A new study led by scientist Andrew Novak was published last November in the prestigious Journal of Medicinal Chemistry. Under the title Discovery and Optimization of Potent and Orally Available CTP Synthetase Inhibitors for Use in Treatment of Diseases Driven by Aberrant Immune Cell Proliferation, a new drug against malignant cells was found using methods such as High Throughput Screening (HTS) and Caco-2 permeability assay with CacoReady plates.
The challenge of nucleotide synthetase inhibitor drugs
The synthesis of nucleic acids, phospholipids and sialylated proteins by nucleotides is a key point in human cellular metabolism and can be achieved by recycling either anterior nucleic or de novo patwhway. However, a significant rate of this process has been shown to result in a malignant cell, specifically, this ratio has been found in the pyrimidine cytidine 5’triphosphate (CTP) synthesis.

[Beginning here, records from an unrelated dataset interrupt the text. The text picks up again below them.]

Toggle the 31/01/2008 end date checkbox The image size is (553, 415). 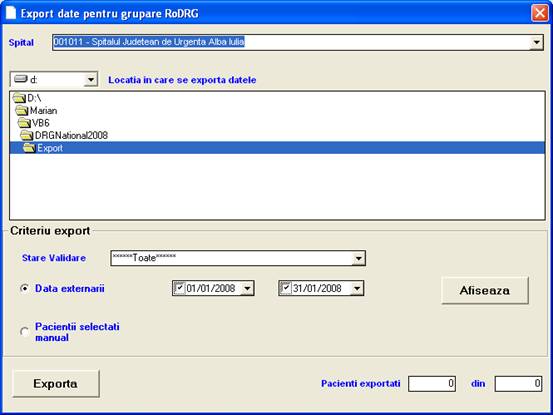point(286,288)
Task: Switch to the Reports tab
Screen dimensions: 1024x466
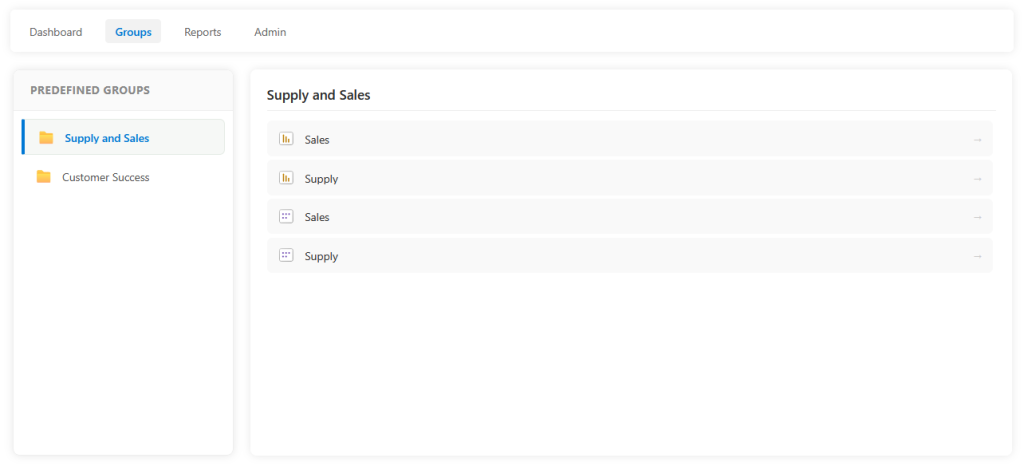Action: click(x=202, y=32)
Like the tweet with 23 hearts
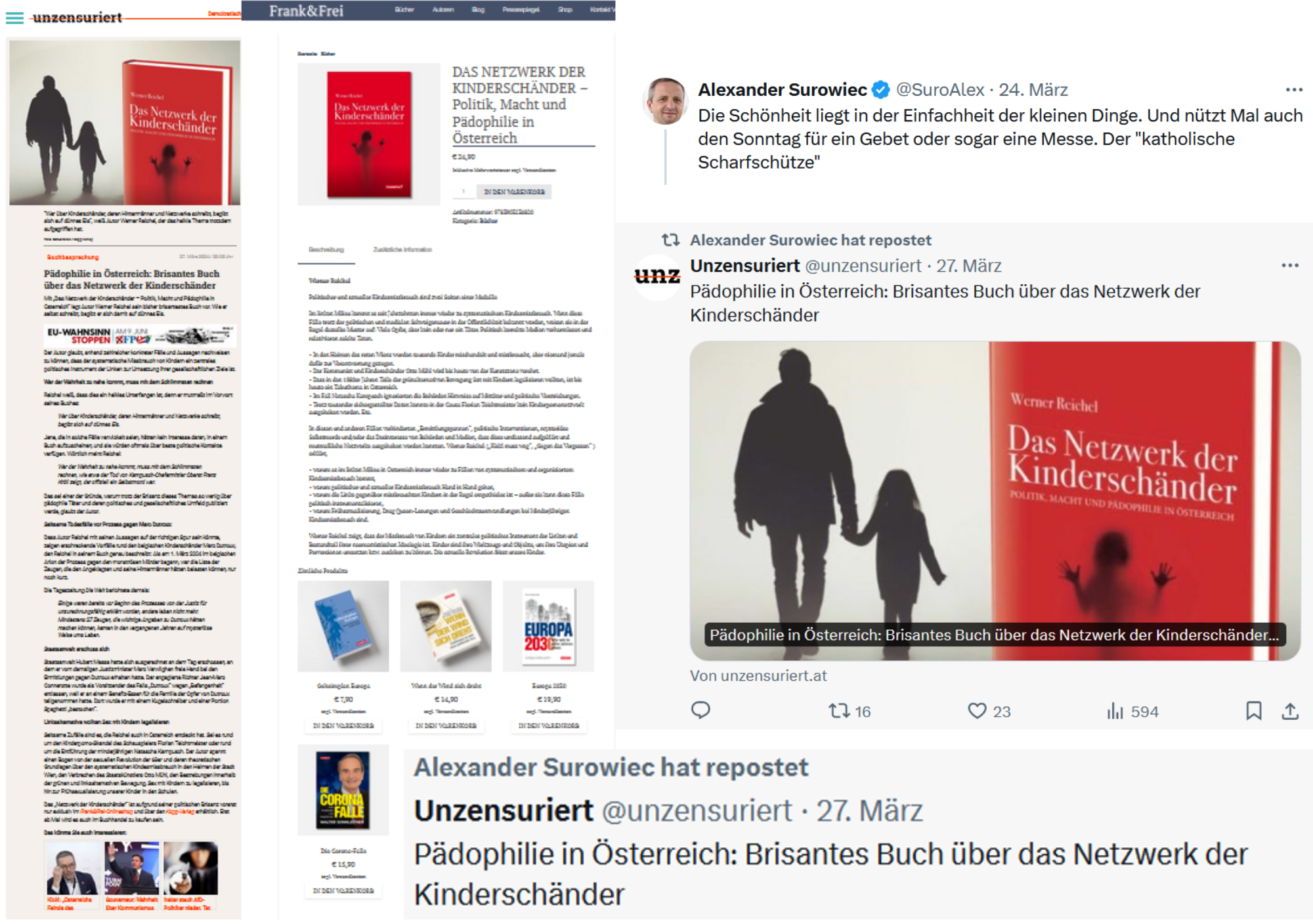 989,711

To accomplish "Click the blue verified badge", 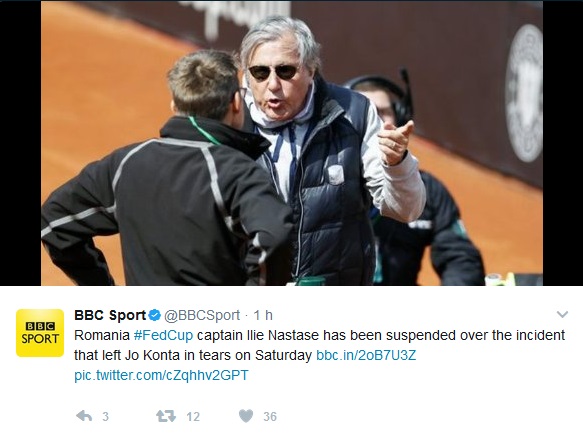I will 155,315.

Considering this relationship, the therapeutic approach in recent years had been based on finding drugs that inhibit de novo pyrimidine synthesis. However, previous compounds have been discarded due to their toxicity and low efficiency.
New approach to hit the target
This particular article aimed to find a drug target for CTPS1, one of the enzymes responsible for synthesizing CTP at the end of the metabolic pathway and which plays a critical role in the proliferation of lymphoid cells. The researchers also considered it appropriate for the treatment to be oral.

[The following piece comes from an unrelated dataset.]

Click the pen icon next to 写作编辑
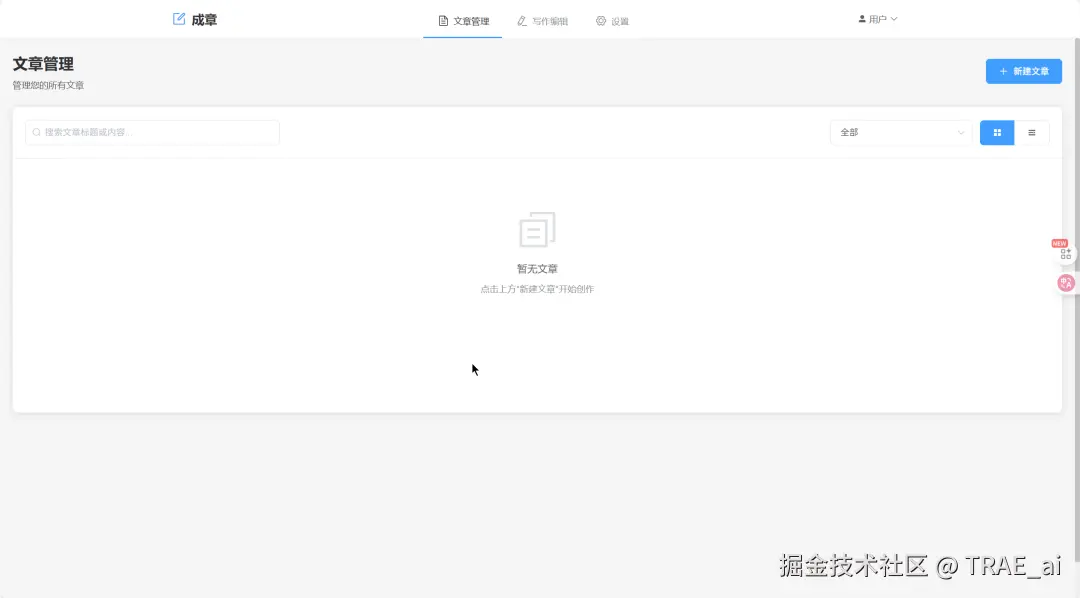 point(521,20)

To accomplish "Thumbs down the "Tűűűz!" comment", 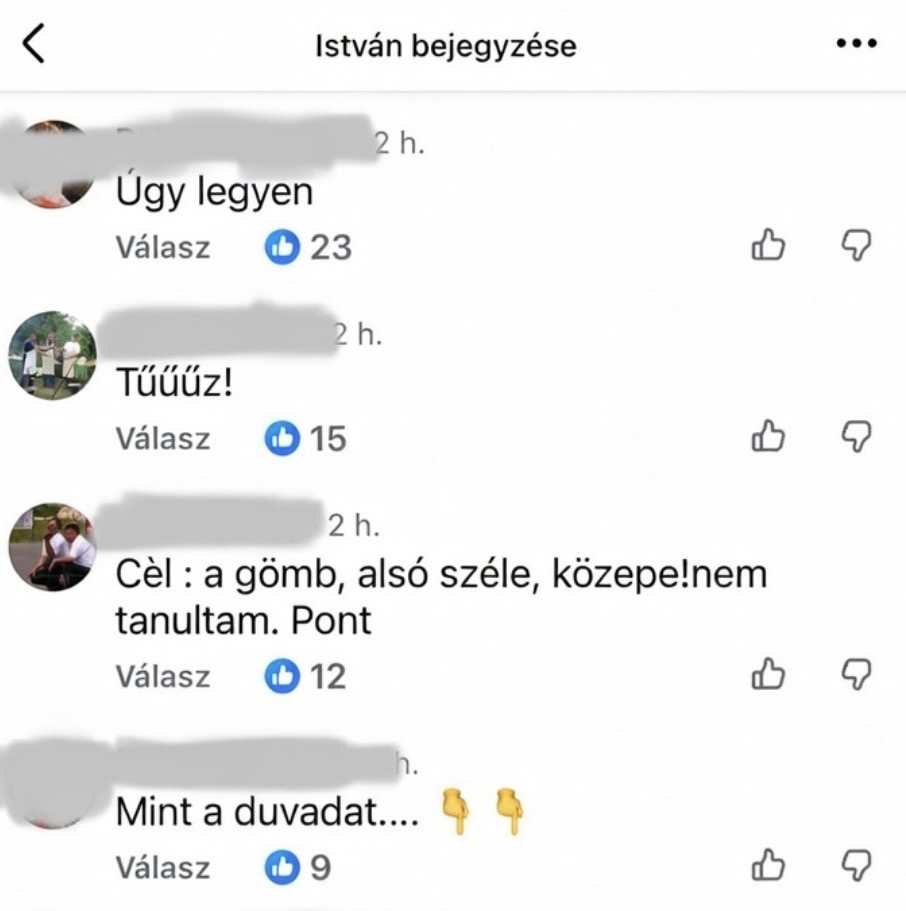I will [857, 437].
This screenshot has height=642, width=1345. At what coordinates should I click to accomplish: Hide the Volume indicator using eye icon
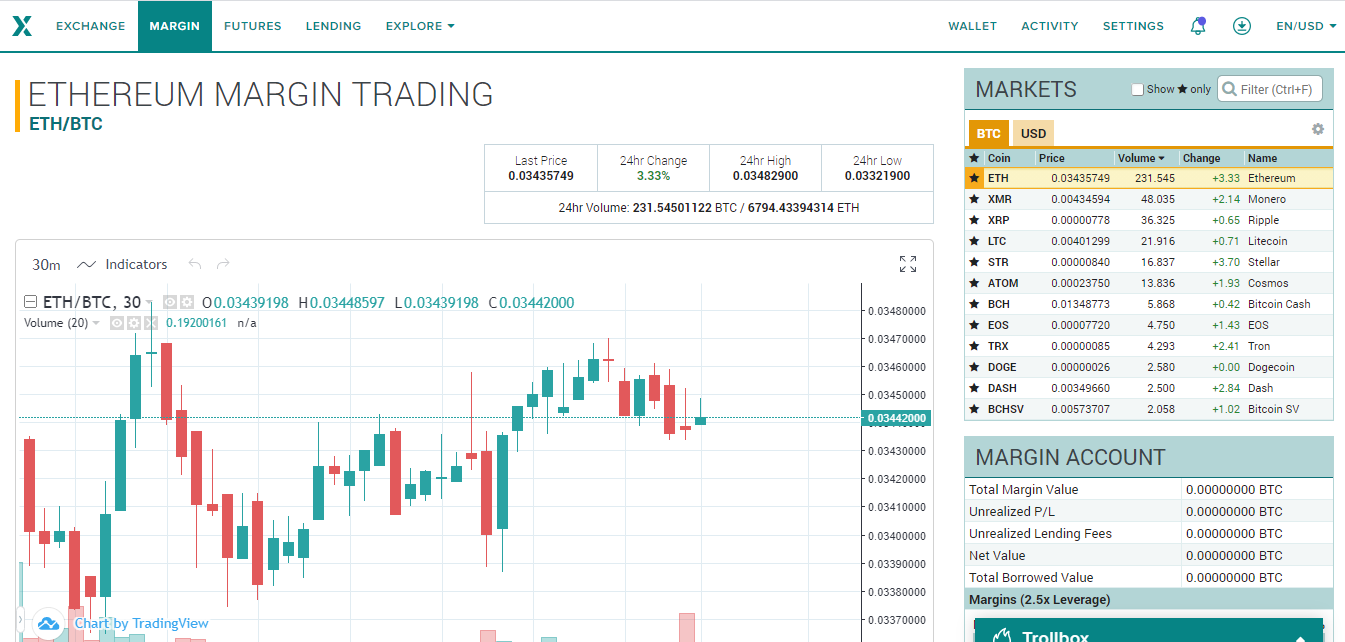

To do so, they did a high throughput screening where more than 240K molecules were tested. They also performed a permeability study of the selected drugs with our CacoReady plates and a selectivity assay using the mass spectrometer. Finally, they assessed the chosen compound in vivo.
Conclusions of the article
After all steps, the researchers identified a new series of acetamides as potent CTPS1 inhibitors, since the compound showed promising in vivo anti-inflammatory activity in a mouse model. A further series optimization is in progress.